Continental, a leading automotive supplier, recently won the Digital Leader Award 2017 in the category “Empower People” for bringing big data and analytics closer to its employees with KNIME. Arne Beckhaus is the man behind this project. We are lucky enough today to welcome him for an interview in our KNIME blog.
Rosaria: Arne, congratulations on winning the Digital Leader Award. We are very pleased to hear that your project builds on KNIME. Can you tell us more about it?
Arne: Thanks for the invitation. The essence of our project is to bring data analytics skills to non-IT employees in our business units. So we are talking about colleagues from purchasing, logistics, and even HR who have neither a programming nor a data science background, but have interesting problems to solve. For them, we implemented an internal training program about data analytics and big data that is completely based on KNIME products. Participating users often bring their data problems to the training and, if the problem is too complex, we support them by drafting an initial workflow. In this way, our users have the chance to solve their analytics problem and be trained in KNIME at the same time, thus optimizing learning speed and skill development.
Rosaria: What range of problems are you tackling with this approach?
Arne: Typically, our business managers and employees talk about big data as soon as data volumes exceed the capabilities of spreadsheet logic. My experience is that only a fifth of the real world problems actually require cluster computing in the league of Spark and Hadoop, which KNIME addresses via the KNIME Big Data Extension. For the remaining 80% of our real-world problems, we can make use of the great selection of standard KNIME nodes.
Rosaria: How do you make sure your users build valid models without a proper background in data science?

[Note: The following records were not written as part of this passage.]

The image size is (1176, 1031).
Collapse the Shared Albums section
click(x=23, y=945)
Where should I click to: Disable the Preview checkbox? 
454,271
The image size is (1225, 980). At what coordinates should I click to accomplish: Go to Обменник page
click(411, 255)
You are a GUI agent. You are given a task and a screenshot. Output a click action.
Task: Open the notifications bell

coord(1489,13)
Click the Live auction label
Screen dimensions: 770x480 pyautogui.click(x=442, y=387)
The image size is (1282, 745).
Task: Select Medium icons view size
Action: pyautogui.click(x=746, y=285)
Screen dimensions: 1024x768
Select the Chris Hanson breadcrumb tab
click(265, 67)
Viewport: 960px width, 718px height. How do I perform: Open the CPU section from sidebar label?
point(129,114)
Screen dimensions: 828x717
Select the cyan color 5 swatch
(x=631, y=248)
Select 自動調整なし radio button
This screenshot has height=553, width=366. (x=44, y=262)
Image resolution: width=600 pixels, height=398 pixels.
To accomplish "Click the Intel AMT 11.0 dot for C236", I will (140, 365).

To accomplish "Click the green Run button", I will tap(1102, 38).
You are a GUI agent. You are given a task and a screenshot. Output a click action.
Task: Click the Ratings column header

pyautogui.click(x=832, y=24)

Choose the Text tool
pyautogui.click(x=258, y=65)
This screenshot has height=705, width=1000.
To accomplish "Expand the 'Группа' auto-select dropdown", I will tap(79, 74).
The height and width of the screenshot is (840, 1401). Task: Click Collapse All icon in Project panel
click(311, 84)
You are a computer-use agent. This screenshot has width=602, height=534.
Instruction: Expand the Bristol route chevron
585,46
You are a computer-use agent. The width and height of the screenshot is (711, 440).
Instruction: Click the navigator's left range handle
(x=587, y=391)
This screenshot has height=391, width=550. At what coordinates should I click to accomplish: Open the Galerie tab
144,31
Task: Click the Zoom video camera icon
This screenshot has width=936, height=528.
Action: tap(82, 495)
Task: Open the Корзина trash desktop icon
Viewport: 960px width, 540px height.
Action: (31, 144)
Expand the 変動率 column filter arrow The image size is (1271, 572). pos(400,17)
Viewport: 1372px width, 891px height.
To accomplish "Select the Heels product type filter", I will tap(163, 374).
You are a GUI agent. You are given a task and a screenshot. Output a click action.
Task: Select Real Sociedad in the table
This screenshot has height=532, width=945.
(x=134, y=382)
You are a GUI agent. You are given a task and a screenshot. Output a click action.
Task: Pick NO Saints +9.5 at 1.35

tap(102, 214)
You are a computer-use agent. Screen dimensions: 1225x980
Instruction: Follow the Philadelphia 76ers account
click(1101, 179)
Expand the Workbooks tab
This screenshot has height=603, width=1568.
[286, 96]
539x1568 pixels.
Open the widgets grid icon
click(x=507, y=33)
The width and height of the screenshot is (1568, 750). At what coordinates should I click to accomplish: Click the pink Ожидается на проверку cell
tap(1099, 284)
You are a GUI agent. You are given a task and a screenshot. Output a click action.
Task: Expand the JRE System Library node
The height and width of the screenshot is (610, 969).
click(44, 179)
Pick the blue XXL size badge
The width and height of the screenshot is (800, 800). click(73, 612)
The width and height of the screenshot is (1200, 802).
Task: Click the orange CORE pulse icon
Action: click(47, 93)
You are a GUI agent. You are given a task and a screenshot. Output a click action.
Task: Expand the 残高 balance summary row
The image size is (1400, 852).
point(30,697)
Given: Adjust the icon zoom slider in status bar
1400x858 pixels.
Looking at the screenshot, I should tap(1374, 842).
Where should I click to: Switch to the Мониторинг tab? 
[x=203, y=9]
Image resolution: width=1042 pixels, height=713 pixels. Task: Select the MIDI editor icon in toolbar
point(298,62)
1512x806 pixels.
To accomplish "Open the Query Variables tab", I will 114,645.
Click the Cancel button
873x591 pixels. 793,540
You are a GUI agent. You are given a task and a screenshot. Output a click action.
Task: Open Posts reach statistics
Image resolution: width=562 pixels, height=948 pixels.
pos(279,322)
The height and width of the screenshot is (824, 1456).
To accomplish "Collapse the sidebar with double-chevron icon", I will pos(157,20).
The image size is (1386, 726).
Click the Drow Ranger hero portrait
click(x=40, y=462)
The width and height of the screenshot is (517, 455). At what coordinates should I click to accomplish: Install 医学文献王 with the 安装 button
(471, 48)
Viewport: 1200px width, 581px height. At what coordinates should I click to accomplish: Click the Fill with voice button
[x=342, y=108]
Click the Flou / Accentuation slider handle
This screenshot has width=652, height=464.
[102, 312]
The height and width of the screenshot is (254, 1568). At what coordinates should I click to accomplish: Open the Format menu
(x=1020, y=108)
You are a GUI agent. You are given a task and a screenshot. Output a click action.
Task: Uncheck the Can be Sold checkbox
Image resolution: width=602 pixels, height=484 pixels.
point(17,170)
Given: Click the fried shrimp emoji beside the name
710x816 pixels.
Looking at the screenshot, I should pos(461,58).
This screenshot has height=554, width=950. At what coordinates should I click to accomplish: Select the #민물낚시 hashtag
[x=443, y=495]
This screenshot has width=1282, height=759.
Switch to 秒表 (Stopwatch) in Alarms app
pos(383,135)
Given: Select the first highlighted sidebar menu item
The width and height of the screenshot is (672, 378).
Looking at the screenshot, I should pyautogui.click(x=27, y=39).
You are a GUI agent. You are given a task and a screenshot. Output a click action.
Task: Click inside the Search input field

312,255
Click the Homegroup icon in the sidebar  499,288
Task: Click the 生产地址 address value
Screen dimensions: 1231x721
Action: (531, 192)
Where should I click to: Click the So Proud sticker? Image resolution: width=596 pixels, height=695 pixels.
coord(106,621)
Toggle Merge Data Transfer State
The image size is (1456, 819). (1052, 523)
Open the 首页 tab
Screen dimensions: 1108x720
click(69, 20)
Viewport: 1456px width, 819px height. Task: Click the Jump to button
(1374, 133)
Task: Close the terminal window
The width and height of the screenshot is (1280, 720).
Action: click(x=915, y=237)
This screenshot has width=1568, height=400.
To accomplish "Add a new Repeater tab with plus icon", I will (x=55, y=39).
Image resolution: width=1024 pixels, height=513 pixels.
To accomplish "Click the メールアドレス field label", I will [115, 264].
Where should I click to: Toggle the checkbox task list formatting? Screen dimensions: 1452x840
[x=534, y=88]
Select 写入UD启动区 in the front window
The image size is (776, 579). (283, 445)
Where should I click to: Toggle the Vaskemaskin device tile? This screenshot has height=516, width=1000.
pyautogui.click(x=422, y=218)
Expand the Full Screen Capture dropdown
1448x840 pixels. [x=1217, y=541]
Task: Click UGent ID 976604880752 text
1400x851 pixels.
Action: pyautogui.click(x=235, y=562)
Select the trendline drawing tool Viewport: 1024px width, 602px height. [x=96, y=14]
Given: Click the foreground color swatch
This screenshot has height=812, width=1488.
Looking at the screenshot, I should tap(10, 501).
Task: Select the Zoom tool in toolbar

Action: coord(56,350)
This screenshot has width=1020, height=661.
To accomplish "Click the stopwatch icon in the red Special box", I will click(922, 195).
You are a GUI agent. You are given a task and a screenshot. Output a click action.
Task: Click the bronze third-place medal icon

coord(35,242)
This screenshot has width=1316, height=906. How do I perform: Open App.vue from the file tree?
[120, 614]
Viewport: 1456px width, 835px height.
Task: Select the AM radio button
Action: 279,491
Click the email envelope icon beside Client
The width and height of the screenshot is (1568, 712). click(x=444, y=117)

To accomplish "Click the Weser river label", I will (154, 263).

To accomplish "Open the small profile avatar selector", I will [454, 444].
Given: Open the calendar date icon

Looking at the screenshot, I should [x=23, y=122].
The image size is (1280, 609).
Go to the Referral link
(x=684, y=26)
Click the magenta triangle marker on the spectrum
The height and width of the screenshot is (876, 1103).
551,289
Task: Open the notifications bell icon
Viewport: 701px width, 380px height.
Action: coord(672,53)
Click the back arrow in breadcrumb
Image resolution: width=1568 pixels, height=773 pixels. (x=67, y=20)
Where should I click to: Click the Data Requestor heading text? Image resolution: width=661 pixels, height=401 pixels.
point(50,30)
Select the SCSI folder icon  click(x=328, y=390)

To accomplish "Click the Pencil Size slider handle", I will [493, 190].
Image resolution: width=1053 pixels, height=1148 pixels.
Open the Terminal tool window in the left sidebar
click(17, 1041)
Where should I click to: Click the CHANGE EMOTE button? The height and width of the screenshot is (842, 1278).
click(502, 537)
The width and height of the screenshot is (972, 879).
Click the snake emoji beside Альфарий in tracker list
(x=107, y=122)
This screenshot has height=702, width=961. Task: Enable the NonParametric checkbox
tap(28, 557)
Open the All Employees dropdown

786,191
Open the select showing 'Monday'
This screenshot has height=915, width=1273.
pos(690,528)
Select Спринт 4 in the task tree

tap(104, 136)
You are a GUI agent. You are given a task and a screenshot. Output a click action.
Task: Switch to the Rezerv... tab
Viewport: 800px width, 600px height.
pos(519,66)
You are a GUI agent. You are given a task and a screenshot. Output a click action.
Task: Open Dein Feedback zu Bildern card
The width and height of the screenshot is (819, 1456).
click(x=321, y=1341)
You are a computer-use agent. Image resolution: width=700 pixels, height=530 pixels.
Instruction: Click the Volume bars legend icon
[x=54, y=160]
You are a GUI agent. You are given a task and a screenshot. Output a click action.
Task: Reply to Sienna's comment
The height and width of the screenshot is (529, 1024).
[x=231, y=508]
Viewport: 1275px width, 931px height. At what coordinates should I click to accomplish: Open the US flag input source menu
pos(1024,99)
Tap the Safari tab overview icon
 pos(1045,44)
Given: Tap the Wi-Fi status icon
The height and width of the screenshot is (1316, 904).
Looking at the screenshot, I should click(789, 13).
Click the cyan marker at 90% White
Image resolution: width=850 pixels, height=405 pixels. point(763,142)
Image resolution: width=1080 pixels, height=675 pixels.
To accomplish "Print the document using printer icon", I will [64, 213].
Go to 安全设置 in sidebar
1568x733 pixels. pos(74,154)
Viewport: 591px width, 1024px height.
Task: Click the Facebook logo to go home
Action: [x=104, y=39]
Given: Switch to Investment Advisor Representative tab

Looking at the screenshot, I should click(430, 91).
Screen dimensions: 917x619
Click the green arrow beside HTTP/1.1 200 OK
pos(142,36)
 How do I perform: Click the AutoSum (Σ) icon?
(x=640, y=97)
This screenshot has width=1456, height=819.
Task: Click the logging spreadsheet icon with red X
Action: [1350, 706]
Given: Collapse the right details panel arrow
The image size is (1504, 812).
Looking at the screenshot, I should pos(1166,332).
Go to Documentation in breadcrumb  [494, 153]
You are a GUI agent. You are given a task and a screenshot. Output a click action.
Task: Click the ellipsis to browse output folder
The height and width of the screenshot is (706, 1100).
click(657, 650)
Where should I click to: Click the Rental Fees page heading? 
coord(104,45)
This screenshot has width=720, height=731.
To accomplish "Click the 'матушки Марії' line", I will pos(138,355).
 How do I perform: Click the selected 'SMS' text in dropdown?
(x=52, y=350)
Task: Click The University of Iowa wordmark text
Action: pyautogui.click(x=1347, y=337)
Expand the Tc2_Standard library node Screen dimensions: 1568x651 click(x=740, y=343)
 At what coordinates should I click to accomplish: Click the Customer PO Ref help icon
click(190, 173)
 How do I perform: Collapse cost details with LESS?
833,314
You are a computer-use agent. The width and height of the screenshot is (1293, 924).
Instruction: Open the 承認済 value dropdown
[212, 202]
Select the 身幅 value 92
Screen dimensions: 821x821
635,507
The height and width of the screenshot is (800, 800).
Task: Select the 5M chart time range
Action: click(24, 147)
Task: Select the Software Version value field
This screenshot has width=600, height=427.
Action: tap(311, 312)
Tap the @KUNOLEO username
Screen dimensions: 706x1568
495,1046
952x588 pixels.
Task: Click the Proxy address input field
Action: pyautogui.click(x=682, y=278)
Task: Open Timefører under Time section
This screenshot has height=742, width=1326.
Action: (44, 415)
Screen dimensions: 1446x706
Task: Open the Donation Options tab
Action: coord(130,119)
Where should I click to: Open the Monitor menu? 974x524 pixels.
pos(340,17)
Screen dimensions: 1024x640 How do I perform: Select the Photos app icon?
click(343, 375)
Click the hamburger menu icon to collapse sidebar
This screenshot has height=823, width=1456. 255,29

Arne: There is a large difference between building a real-time scoring predictor model on gazilions of data and the everyday data processing challenges of our thousands of business users. Most of our time, including data scientists’ time, is spent in what the IT people call ETL operations. Data cleaning, data blending, aggregations, data reorganization, etc … An example: A colleague from logistics used to work with a manual Excel-based filtering and visualization process, which took 10 minutes per part number that was analyzed. This work could not be prepared proactively in advance for the thousands of part numbers in the systems. It could only be executed on demand. In parallel to this colleague’s training, together, we developed a KNIME workflow to automatically prioritize an entire business unit’s critical spots in the supply chain on a weekly basis. This expertise-based solution generates valuable insights without any model training. So even though only typical ETL nodes are used in KNIME, I prefer to call these domain knowledge based workflows ‘deterministic analytics’.
Rosaria: By the way, with a Custom Node Repository in the KNIME server you could even restrict the analytics nodes available to your users.
Arne: Thanks for the tip. Looks like another great feature of KNIME’s customizability and open nature. This was actually one of the main reasons to select KNIME Analytics Platform for our project. The innovation speed, extensibility, openness, and smart surrounding commercial offers convinced us from day one.
Rosaria: Can you tell us more about your training approach? What is special about it?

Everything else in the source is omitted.